He ideas were radical, his approved means heinously extreme, amd he'd hate people for selling and buying posters and shirts of him.
It seems to me that "radical ideas" are largely relative to the backdrop against which they arise, and they can be good or bad. Some abolitionists arguably had radical ideas by the standards of their time and culture, didn't they? And that kind of "radicalism" proved essential to advancing human rights and equality. I think that whether or not some of Guevara's ideas were harmful is a separate question from whether they were radical in the context of his time and location.
As for his approved means, I would agree that he was too supportive of the destructive Leninist notion that violence can perfect society. However, he was far from a historical anomaly in holding such views; historical figures ranging from some in the French Revolution and proponents of Manifest Destiny all the way to Leninists and even some Islamists have held variations of the belief that utopian violence is justifiable. This doesn't make any of them less culpable for brutality, but it puts into perspective that such ideologies aren't confined to one person but are rather a product of, among other things, human tribalism, irrationality, and desire for control.
I dislike idealization of Guevara and find him deeply flawed, but I equally oppose categorical demonization of him as if he had been some larger-than-life villain and not largely a product of his circumstances.

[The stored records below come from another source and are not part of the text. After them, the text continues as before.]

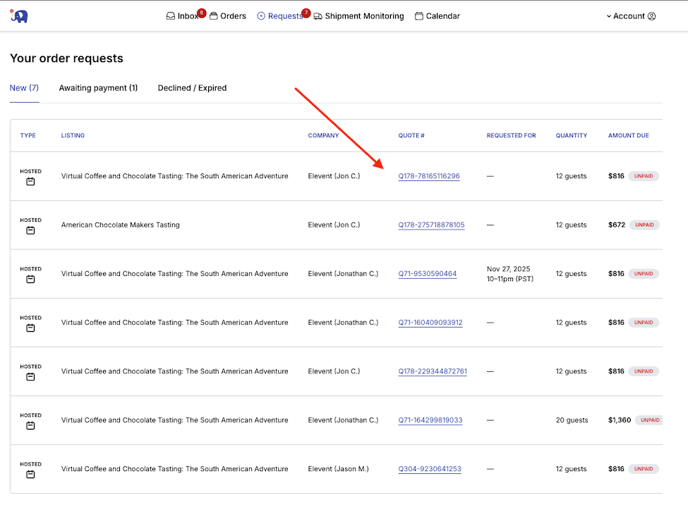The image size is (688, 524).
Task: Click hosted calendar icon in first row
Action: pos(30,182)
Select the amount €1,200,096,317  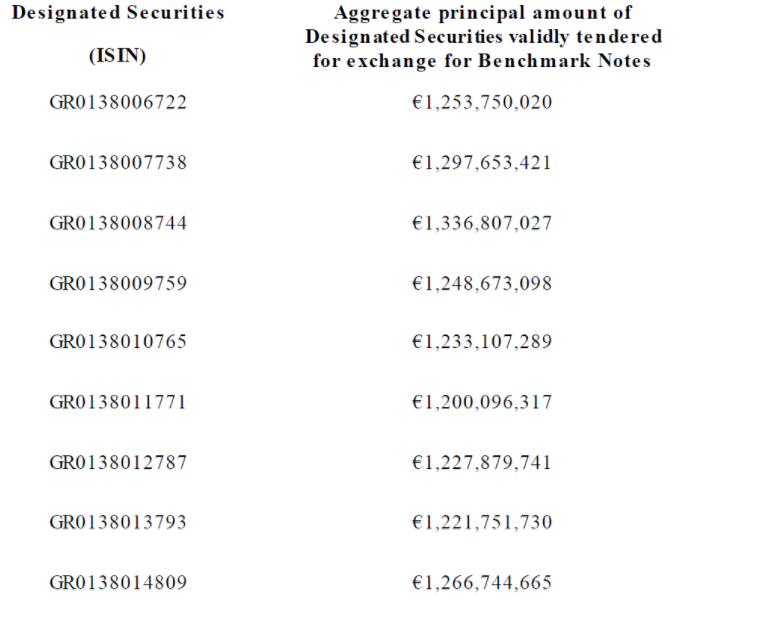481,403
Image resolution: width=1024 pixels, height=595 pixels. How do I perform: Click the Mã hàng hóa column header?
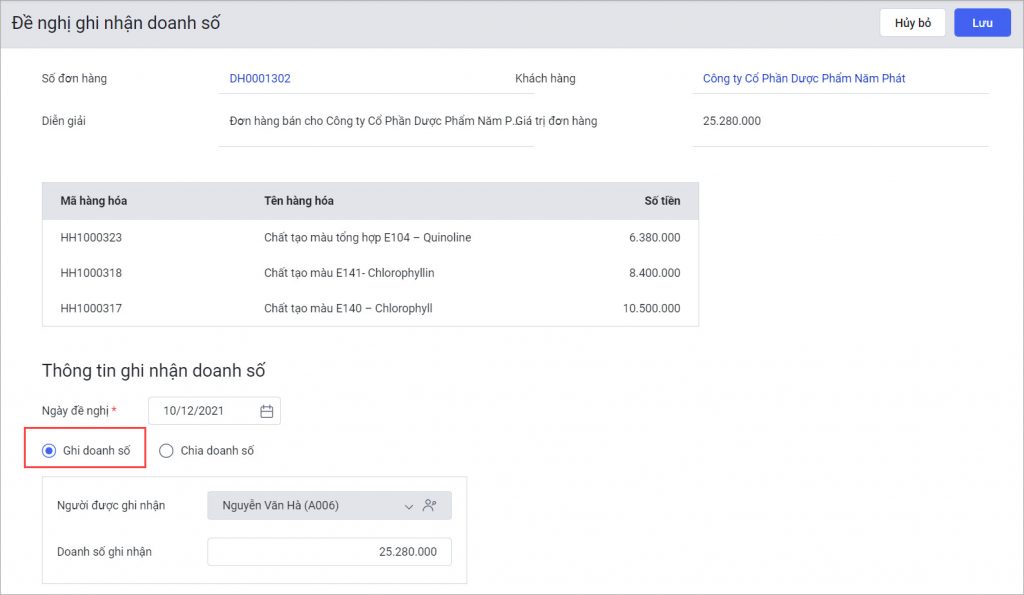pos(93,201)
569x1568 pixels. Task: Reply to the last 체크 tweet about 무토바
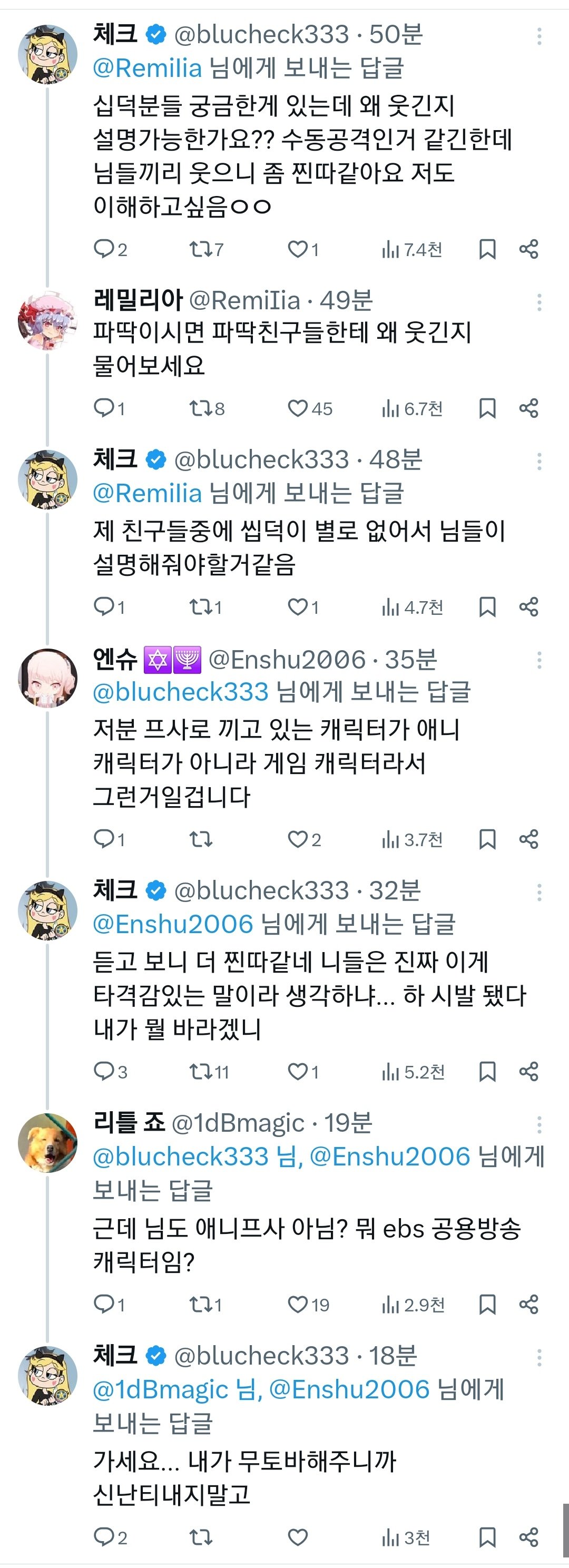click(x=104, y=1537)
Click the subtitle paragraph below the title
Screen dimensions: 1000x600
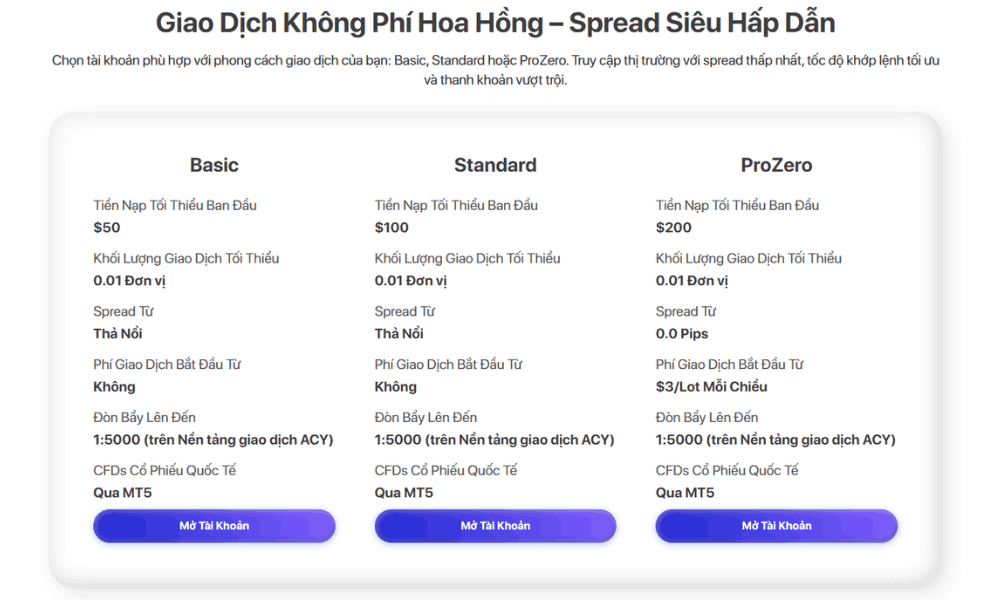coord(495,70)
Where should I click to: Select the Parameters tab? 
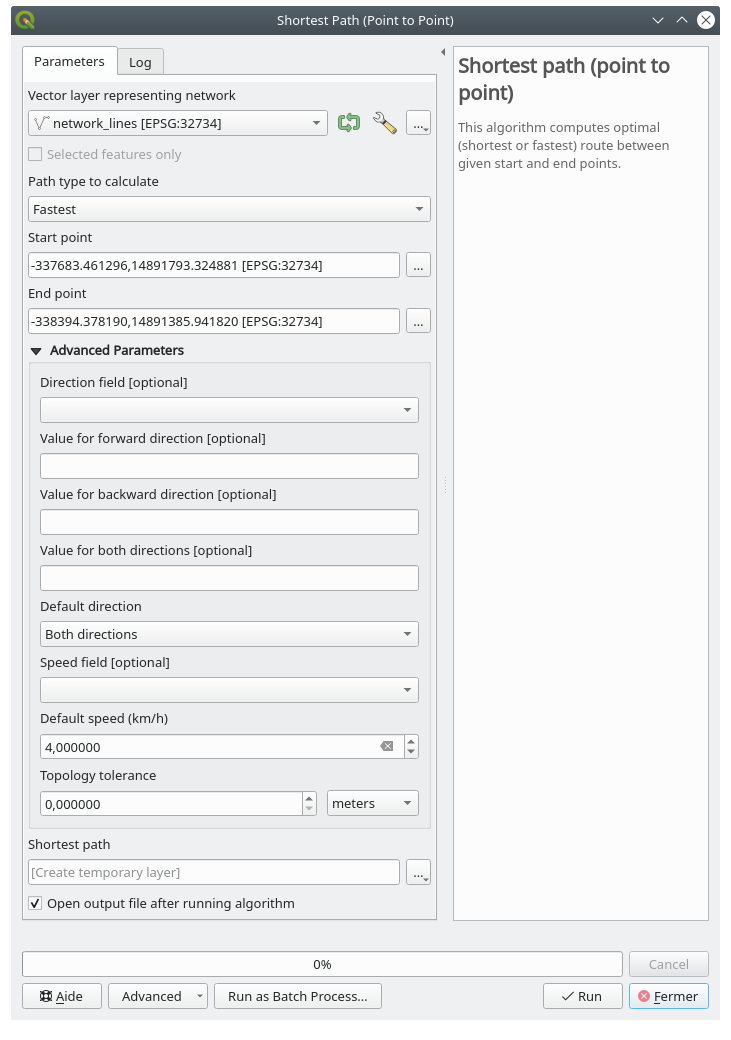coord(69,61)
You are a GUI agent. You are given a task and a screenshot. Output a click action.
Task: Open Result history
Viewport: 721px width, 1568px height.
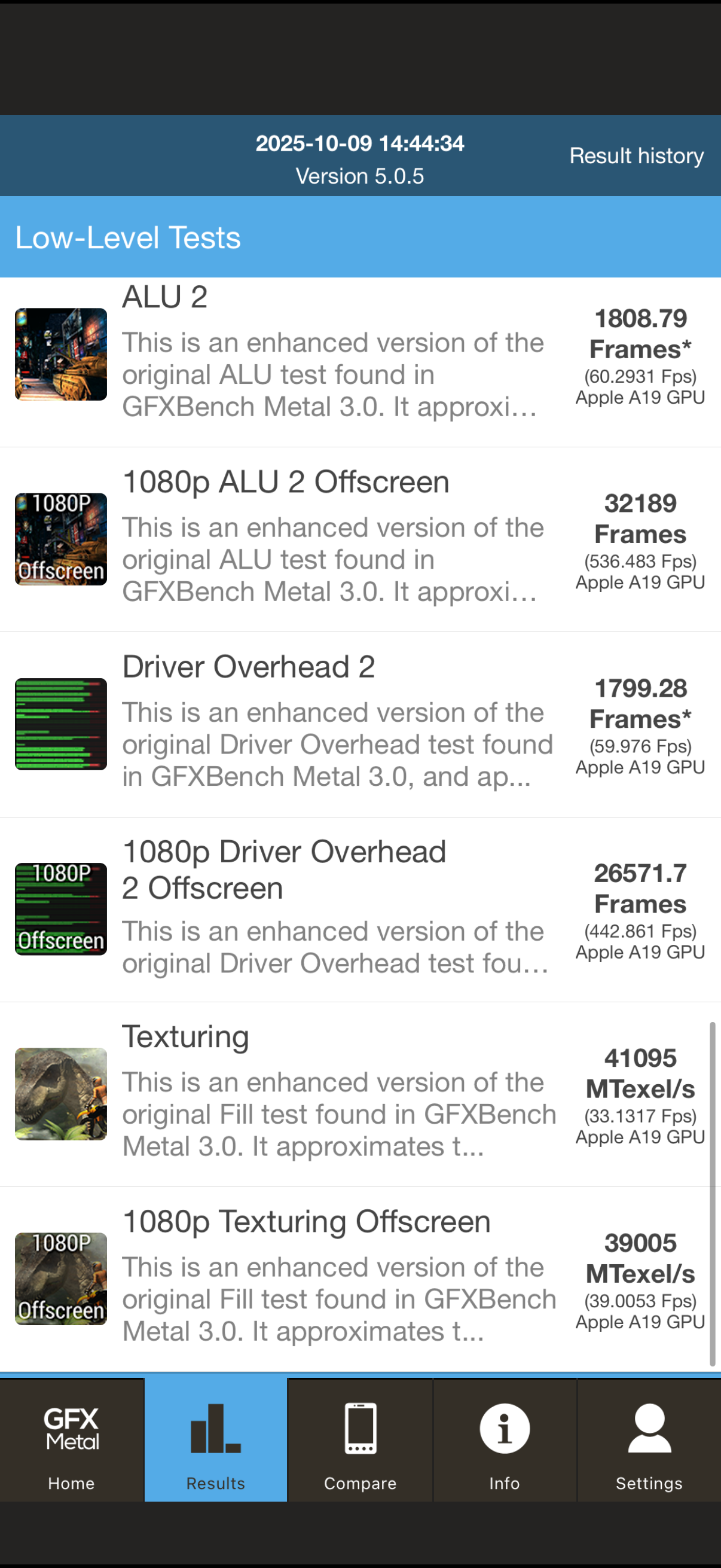click(637, 156)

He was radicalized after seeing the stark inequality and poverty in his region, after all, and much of that was exacerbated and prolonged by the US. I think highlighting this is crucial in any balanced discussion about him, if only because there are a lot of lessons to be learned from it about prevention of radicalization and violence by addressing root causes (e.g., poverty, inequality, and oppression) rather than just talking about the symptoms and resultant side effects (e.g., the desperate and violent measures that some radicals like Guevara and others have resorted to at many different points in history).